CBC
News scored a fascinating coup on Monday when it disclosed the
existence of a dedicated Canadian human intelligence (HUMINT) unit in
Afghanistan-- one, according to Brigadier-General Denis Thompson, that
has existed in the combat theatre "essentially" since the commencement
of hostilities. According to documents obtained by the network, the
Canadian Forces (CF) will spend $27-million on equipment for the unit
over the next three years.
Unfortunately, the new information in the
CBC's story was handled in the usual slightly tone-deaf manner with
which civilian reporters treat military news; making matters worse was
a canned response from NDP defence critic Dawn Black, who complained
that human intelligence gathering in a war zone "raises all kinds of
red flags" (say, what have the New Democrats got against red flags?)
and stated, "There's never been a debate in Canada that I am aware of
on running an intelligence company out of the Canadian Forces."
Guys, honestly:Why even bother having a defence critic?
That
scary acronym HUMINT is, in truth, nothing more that mil-speak for any
relevant knowledge gathered by an army directly from human sources.

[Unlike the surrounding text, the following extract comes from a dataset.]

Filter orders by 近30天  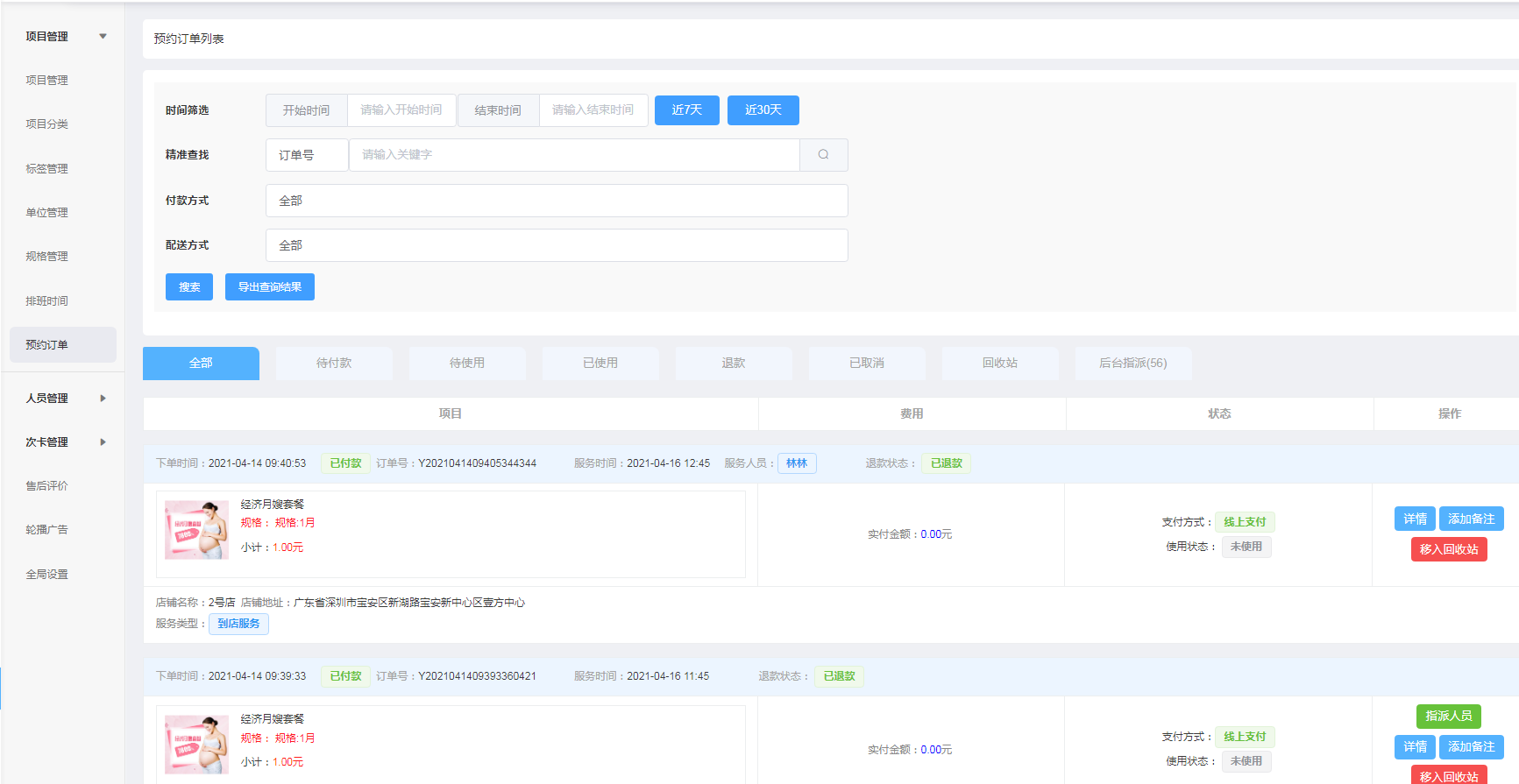pyautogui.click(x=763, y=110)
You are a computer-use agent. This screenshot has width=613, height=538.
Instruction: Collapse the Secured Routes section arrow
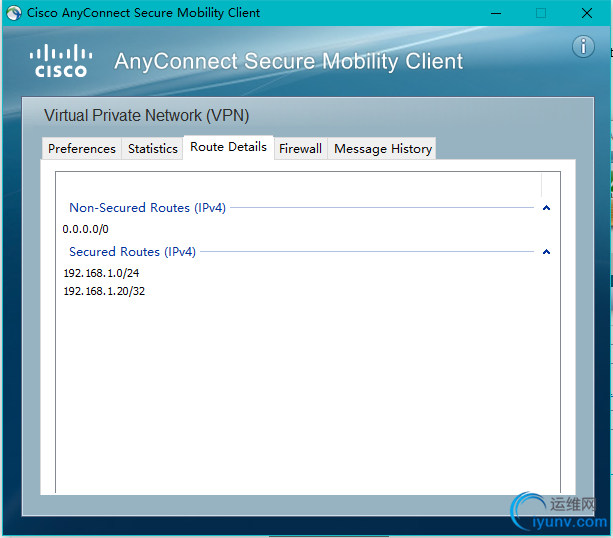point(546,252)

Other types include signals intelligence (SIGINT), obtained by
intercepting and decrypting the enemy's (or someone else's) information
transmissions, and imagery intelligence (IMINT), which comes from the
study of photographs taken from the air or space. It is not news that
the CF has been trying to strengthen its HUMINT-gathering capacity for
years; indeed, it has been openly recruiting bright, curious soldiers
for the purpose.
Most
of us now know how important SIGINT was in determining Allied success
in the Second World War; victory in Europe would have been delayed
considerably if high-level German cryptographic traffic hadn't been
cracked by the British, who essentially invented the digital computer
for the purpose. Yet the importance of human intelligence can scarcely
be overstated, though it is sometimes neglected by the historians. The
invasion of Normandy could not have succeeded without an enormous layer
of resistance-provided HUMINT, covering everything from the quality of
glider-landing sites to the dispositions of Axis forces guarding
bridgeheads. (By contrast, better Allied HUMINT might have saved the
failed Market Garden offensive of 1944 by tipping commanders to the
presence of two freshly arrived SS Panzer divisions in the
neighbourhood of the main thrust.)
Nevertheless,
as the shooting war turned into a balance of terror between
nuclear-armed superstates, HUMINT began to take more and more of a back
seat to technological methods of intelligence-gathering in the military
and espionage directorates of Western democracies, and this was
particularly true of Canada. But in the 1990s, theorists were clever
enough to see that emerging wars of the immediate future-- strikes at
"non-state actors," counterterror operations, humanitarian
interventions -- would require superior HUMINT and more trainees. If
your enemy is embedded amongst the people of an occupied country, you
need to be able to talk to the people.
Talking,
of course, probably isn't the reason the CF intends to burn through
$27-million. Much of what Canada's HUMINT company is probably getting
up to has very little to do with "spies" as such. The religious,
all-male, communal nature of the Taliban makes it virtually impossible
to infiltrate by means of cash (consider how little publicly known
progress has been yielded by means of the bounties on Osama bin Laden's
head) or other inducements.
Anyway,
even under ideal conditions, much of the work of a HUMINT agency is
sophisticated bookkeeping. Some of the expense will no doubt go toward
providing a credible security cover for installations in the region:
The Taliban cannot be allowed to blind our intelligence apparatus at
the cost of one suicide bomber. But a lot of it will be going toward
computers and software.
Tips
and reports from Afghan civilians opposed to the Taliban must be stored
in a way that makes them available for retrieval, rated for reliability
and plausibility and turned into memoranda for the timely use of
soldiers and staff. The toughest task of all is linking multiple
fragments of intelligence together so that they combine into a
trustworthy picture of, say, the location of a bomb factory or the date
of an attack. Military software developers have been putting a great
deal of effort into applying artificial intelligence to HUMINT
gathering: arming computers with natural-language recognition abilities
would help them navigate databases and put up flags when pieces of
evidence point in a common direction.
It
is absurd to demand a "debate" on whether a fighting force abroad
should have a HUMINT apparatus; it would be exactly like debating
whether it should carry ammunition. And the existence of such an
apparatus can only raise "red flags" in the eyes of a person who has
never devoted a moment's thought or study to how armies fight.